I thoroughly enjoyed working with the Manos. The label advises 14-18 sts over 4 inches; I knit it quite comfortably (and quickly) at 20 sts, and the fabric is dense without being stiff. It’s bizarre… I’ve used the same yarn once before (for a pink beret), but I noticed a significant difference in the new wool vs the pink skein I bought last summer–the new one was softer, smoother, and even had a bit of a sheen. I went looking for the other skein of Manos (in an attractive plum-based colourway called Mulled Wine) that I’d bought at the same time as the pink one, and the fiber looks and feels much more like the newer red skein than the older pink one. Maybe the pink one was a little flawed.

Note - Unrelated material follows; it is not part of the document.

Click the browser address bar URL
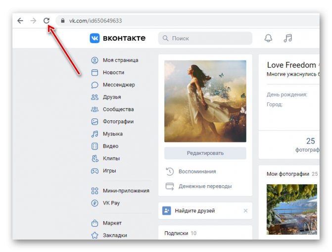The height and width of the screenshot is (252, 332). (95, 21)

Rich reds are notorious for bleeding, but the water I’d soaked the hat in was still perfectly clear when I took it out. The stitches softened up a little in the wash, but didn’t fuzz or lose definition, and gauge stayed the same–always a good thing, because my efforts are a bit half-assed when it comes to swatching and I rarely, if ever, wash them to see if or how they change.
Pi approves of the project, but thinks it smells funny.
Oh. I didn’t finish that Easter gift I spoke of in my last post. I did, however, finish this:

Something small and green that needs to be kept under wraps for the time being.